Background: The condition known as chronic fatigue syndrome or myalgic encephalomyelitis (CFS/ME) is poorly understood. Simplified medical models tend to neglect the complexity of illness, contributing to a terrain of uncertainty, dilemmas and predicaments. However, despite pessimistic pictures of no cure and poor prognosis, some patients recover.
Purpose: This study's purpose is to provide insight into people's experiences of suffering and recovery from very severe CFS/ME and illuminate understanding of how and why changes became possible.
Methods: Fourteen former patients were interviewed about their experiences of returning to health.
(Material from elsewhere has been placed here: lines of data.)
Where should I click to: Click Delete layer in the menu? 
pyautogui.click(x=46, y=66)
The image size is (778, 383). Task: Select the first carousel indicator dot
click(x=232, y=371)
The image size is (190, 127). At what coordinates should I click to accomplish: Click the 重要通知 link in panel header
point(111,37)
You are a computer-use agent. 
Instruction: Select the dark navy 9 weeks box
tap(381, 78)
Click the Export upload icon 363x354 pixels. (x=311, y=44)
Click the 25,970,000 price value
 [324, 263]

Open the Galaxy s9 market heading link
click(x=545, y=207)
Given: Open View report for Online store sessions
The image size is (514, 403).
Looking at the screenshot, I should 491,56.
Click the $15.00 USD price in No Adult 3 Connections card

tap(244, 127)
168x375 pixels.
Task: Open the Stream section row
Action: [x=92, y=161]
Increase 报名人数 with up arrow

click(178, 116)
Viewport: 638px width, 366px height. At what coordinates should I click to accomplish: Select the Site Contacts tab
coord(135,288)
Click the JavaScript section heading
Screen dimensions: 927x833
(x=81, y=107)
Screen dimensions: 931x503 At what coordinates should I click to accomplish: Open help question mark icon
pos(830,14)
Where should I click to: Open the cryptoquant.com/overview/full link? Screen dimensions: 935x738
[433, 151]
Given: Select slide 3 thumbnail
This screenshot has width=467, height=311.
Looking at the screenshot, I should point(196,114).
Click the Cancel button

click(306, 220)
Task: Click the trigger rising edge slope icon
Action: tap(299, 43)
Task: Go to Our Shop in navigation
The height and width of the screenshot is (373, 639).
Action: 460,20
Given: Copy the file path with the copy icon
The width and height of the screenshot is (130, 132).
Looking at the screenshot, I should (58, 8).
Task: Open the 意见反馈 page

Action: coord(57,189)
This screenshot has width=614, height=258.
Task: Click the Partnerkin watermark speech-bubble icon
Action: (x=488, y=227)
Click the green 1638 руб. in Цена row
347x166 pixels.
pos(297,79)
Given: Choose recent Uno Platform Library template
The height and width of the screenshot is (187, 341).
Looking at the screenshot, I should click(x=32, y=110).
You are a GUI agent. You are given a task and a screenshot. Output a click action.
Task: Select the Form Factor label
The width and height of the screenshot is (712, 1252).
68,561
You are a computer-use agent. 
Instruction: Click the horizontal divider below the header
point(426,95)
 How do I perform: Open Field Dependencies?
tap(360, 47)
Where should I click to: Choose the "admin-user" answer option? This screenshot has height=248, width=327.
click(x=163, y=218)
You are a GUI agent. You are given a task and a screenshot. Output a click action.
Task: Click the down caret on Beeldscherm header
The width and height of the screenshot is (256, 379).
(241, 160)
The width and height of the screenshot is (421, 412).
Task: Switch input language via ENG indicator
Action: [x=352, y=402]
A narrative analysis was undertaken to explore participants' experiences and understandings. We present the result through one participant's story.
Results: The analysis yielded a common plotline with a distinct turning point. Participants went through a profound narrative shift, change in mindset and subsequent long-time work to actively pursue their own healing. Their narrative understandings of being helpless victims of disease were replaced by a more complex view of causality and illness and a new sense of self-agency developed.
Discussion: We discuss the illness narratives in relation to the disease model and its shortcomings, the different voices dominating the stories at different times in a clinically, conceptually, and emotionally challenging area.
Keywords: contested diagnose; illness narratives; narrative analysis; persistent physical symptoms; personal experiences; qualitative interviews; recovery process; very severe CFS/ME.